**TEXT PROVIDED**
=-=-=-=-=

But what this analysis seems to reveal is that variations in weather events and pollution levels are linked. Weather acts as a catalyst or inhibitor on the presence of pollutants, and that in a changing climate environment in which extreme episodes amplify and multiply, the same levels of pollutant emissions are likely to cause greater harm in the future. But this is only a hypothesis that will have to be verified with precise data on the effects of pollutants, in particular on health.
library(dplyr)
library(tidyr)
library(ggplot2)
# install.packages("corrplot")
if("corrplot" %in% rownames(installed.packages()) == FALSE) {
install.packages("corrplot")
}
library(corrplot)
# Download each file
if(!exists("./data")){dir.create("./data")}
## Warning in dir.create("./data"): '.\data' existe déjà
for(i in years) {
print(i)
fileUrl <- paste0(url_path, filename, i, type, sep = "", recycle0 = TRUE)
locfilename <- paste0("./data/", filename, i, type, sep = "", recycle0 = TRUE)
m_fileUrl <- paste0(m_url_path, m_filename, i, type, sep = "", recycle0 = TRUE)
m_locfilename <- paste0("./data/", m_filename, i, type, sep = "", recycle0 = TRUE)
t_fileUrl <- paste0(t_url_path, t_filename, i, type, sep = "", recycle0 = TRUE)
t_locfilename <- paste0("./data/", t_filename, i, type, sep = "", recycle0 = TRUE)
# Collect and access the data from internet:
if(!exists(locfilename)){
download.file(fileUrl, destfile = locfilename, method = "curl")}
if(!exists(m_locfilename)){
download.file(m_fileUrl, destfile = m_locfilename, method = "curl")}
if(!exists(t_locfilename)){
download.file(t_fileUrl, destfile = t_locfilename, method = "curl")}
# Collect the data
DFPol <- read.csv(locfilename)
dim(DFPol)
DFMet <- read.csv(m_locfilename)
dim(DFMet)
DFTra <- read.csv(t_locfilename)
dim(DFTra)
# Then clean data
# Rename the parameters
DFMet[DFMet$Parameter == "p", ]$Parameter <- "Luftdruck"
DFMet[DFMet$Parameter == "RainDur", ]$Parameter <- "Niederschlagsdauer"
DFMet[DFMet$Parameter == "StrGlo", ]$Parameter <- "Globalstrahlung"
DFMet[DFMet$Parameter == "T", ]$Parameter <- "Temperatur"
DFMet[DFMet$Parameter == "Hr", ]$Parameter <- "Luftfeuchtigkeit"
DFMet[DFMet$Parameter == "WD", ]$Parameter <- "Windrichtung"
DFMet[DFMet$Parameter == "WVv", ]$Parameter <- "Vector Windgeschwindigkeit"

=-=-=-=-=

**INFORMATION SUPPLIED**
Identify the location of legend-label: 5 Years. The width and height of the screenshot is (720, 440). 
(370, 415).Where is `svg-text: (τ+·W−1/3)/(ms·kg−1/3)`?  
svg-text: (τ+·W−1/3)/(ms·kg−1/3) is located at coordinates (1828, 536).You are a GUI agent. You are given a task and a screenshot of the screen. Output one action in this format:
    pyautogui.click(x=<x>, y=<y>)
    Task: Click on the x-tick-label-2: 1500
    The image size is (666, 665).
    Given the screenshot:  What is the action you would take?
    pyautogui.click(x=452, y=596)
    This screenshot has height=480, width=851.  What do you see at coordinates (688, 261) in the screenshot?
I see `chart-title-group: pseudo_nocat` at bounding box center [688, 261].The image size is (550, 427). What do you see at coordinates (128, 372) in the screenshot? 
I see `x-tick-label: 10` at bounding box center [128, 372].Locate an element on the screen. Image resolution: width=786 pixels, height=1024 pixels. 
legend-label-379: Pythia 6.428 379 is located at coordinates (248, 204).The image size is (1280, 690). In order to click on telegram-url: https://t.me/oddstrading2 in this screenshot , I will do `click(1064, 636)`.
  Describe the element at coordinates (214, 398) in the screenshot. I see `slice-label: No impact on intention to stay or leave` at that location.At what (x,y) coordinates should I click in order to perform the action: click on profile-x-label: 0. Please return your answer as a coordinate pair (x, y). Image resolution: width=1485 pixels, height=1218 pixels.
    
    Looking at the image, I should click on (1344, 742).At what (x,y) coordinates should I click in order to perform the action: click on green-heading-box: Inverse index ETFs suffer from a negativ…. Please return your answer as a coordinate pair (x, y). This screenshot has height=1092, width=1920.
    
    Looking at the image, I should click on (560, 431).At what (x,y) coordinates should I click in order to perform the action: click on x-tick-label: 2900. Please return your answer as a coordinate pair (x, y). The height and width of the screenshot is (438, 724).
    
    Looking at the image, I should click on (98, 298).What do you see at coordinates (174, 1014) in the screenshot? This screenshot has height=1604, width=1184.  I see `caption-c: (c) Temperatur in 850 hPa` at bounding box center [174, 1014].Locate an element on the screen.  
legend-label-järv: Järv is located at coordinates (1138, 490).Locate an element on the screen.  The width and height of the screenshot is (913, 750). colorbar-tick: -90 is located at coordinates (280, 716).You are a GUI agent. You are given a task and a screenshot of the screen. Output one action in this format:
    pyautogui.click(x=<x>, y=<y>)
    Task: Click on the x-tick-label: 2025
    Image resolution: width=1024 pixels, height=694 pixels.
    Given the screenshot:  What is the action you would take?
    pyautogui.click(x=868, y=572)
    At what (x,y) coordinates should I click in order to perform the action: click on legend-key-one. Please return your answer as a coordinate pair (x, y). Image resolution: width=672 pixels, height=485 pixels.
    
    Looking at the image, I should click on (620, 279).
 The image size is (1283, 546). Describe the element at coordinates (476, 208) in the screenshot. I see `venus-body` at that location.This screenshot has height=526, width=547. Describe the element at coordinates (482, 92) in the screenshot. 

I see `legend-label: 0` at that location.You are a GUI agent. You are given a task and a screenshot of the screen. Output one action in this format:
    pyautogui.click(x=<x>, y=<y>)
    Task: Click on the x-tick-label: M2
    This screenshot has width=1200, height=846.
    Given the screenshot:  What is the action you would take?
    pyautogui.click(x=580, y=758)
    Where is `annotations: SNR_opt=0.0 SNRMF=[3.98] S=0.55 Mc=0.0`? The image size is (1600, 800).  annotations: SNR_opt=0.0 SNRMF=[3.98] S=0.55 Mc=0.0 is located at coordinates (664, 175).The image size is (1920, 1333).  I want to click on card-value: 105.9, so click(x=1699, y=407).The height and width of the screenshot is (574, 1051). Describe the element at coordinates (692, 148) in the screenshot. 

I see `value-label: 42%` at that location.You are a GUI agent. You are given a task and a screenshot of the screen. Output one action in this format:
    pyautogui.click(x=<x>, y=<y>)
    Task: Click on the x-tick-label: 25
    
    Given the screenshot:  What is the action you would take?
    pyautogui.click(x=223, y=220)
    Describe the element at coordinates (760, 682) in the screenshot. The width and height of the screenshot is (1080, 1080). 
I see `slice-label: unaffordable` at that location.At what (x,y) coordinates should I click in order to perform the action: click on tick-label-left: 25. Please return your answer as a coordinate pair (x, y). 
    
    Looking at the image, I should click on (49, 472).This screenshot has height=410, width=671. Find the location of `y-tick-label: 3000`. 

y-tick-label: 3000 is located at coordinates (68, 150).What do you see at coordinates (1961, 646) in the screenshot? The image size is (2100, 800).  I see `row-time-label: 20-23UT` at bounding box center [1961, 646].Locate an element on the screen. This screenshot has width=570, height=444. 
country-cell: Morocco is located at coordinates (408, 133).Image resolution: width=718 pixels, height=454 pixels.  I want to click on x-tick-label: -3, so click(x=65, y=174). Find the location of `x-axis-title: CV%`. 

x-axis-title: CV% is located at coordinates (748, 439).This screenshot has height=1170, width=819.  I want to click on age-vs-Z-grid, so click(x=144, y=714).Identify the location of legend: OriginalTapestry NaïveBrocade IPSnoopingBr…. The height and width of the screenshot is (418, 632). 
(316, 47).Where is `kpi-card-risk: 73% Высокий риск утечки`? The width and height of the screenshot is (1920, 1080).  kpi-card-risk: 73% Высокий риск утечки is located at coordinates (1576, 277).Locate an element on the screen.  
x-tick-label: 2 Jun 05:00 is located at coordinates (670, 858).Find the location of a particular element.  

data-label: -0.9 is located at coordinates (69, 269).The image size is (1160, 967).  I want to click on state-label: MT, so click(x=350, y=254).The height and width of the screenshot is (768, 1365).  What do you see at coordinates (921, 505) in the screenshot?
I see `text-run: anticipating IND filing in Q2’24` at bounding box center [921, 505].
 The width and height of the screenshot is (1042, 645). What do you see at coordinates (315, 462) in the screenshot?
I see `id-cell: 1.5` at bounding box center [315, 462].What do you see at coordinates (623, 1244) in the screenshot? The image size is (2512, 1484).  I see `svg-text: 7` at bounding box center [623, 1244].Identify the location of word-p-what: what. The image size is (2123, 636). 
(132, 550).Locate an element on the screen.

=-=-=-=-=

**REQUIREMENT A**
Name every package that the weather and pollution script loads with library().
**REQUIREMENT B**
Extend the weather and pollution script past its final line.

**RESPONSE A**
dplyr, tidyr, ggplot2, corrplot

**RESPONSE B**
DFMet[DFMet$Parameter == "WVs", ]$Parameter <- "Skalar Windgeschwindigkeit"
# Exclude the unecessary columns
DFMet <- DFMet[, c(1,2,3,5,6)]
DFPol <- DFPol[, c(1,2,3,5,6)]
DFTra1 <- DFTra[, c(1,8)]
# I delete the hours to keep only the date in Datum
DFPol$Datum <- as.Date(substr(DFPol$Datum, 1, 10), format = "%Y-%m-%d")
DFMet$Datum <- as.Date(substr(DFMet$Datum, 1, 10), format = "%Y-%m-%d")
DFTra$Datum <- as.Date(substr(DFTra$Datum, 1, 10), format = "%Y-%m-%d")
# I delete the NA created
DFPol <- DFPol[!is.na(DFPol$Wert), ]
DFMet <- DFMet[!is.na(DFMet$Wert), ]
DFTra <- DFTra[!is.na(DFTra$Anzahl), ]
# Then group the data per day:
PolbyDay <- DFPol %>% group_by(Datum, Standort, Parameter) %>% summarise(total = mean(Wert, na.rm=T))
MetbyDay <- DFMet %>% group_by(Datum, Standort, Parameter) %>% summarise(total = mean(Wert, na.rm=T))
head(PolbyDay)
head(MetbyDay)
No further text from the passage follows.